Figura 1. Gráfico floresta dos preditores independentes da lipomatose epidural em pacientes com espondilolistese lombar degenerativa. Gráfico floresta mostrando as razões de chances ajustadas (ORs) e os intervalos de confiança de 95% (ICs) para os cinco preditores independentes identificados pela regressão logística binária multivariável. Quadrados vermelhos indicam as ORs ajustadas, linhas horizontais azuis representam os ICs de 95% correspondentes, e a linha vertical tracejada indica o valor nulo (OR = 1). O efeito da idade é relatado por aumento de 10 anos, e o efeito do índice de massa corporal (IMC) é relatado por aumento de 5 kg/m2. Clique aqui para visualizar uma versão maior desta figura.

Figura 2. Curvas de calibração do modelo preditivo de regressão logística. (A) Curva de calibração para a coorte de modelagem (n = 248). (B) Curva de calibração para a coorte de validação (n = 106). O eixo x representa a probabilidade prevista de lipomatose epidural, e o eixo y representa a frequência observada. A linha diagonal preta contínua indica calibração ideal, linhas coloridas com símbolos representam o desempenho aparente do modelo, e regiões sombreadas indicam os intervalos de confiança de 95% (I.C.). Clique aqui para visualizar uma versão maior desta figura.

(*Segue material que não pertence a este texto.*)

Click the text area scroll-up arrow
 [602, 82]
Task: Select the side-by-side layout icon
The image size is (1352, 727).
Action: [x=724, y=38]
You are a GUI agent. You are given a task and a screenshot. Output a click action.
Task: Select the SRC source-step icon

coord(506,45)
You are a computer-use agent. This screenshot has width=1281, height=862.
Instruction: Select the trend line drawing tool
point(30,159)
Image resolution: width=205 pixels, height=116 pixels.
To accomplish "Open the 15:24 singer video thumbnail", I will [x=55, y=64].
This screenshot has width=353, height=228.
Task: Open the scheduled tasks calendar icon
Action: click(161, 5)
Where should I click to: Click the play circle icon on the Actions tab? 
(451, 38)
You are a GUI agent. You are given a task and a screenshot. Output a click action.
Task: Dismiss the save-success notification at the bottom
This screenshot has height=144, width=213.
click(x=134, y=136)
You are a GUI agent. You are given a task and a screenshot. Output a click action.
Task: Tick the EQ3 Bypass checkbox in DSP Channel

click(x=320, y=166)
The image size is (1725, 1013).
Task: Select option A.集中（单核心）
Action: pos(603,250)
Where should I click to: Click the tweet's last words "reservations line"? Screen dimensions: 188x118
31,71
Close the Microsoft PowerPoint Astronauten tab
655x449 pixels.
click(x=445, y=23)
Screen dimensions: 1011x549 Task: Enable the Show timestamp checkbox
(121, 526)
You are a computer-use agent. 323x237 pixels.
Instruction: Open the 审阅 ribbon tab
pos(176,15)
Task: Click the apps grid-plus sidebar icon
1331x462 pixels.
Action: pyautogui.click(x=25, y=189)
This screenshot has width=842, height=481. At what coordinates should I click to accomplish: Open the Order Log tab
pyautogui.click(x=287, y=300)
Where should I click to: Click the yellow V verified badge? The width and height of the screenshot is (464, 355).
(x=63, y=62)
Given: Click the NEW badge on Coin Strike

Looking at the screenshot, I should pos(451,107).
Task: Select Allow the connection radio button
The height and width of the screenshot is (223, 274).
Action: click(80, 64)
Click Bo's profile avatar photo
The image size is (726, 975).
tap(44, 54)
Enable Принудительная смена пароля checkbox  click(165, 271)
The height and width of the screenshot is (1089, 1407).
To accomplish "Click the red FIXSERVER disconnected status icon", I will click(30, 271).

Figura 3. Curva característica de operação do receptor e análise da curva de decisão do modelo preditivo. (A) Curvas características de operação do receptor (ROC) para a coorte de modelagem (área sob a curva [AUC] = 0,834) e a coorte de validação (AUC = 0,815). A linha diagonal cinza representa a linha de referência para um classificador não discriminatório. (B) Análise da curva de decisão mostrando o benefício líquido do modelo preditivo em diferentes probabilidades limiares. A linha contínua vermelha representa a coorte de modelagem, a linha tracejada azul representa a coorte de validação, a linha preta tracejada com pontos representa a estratégia de tratar todos e a linha pontilhada cinza representa a estratégia de não tratar ninguém. Clique aqui para visualizar uma versão maior desta figura.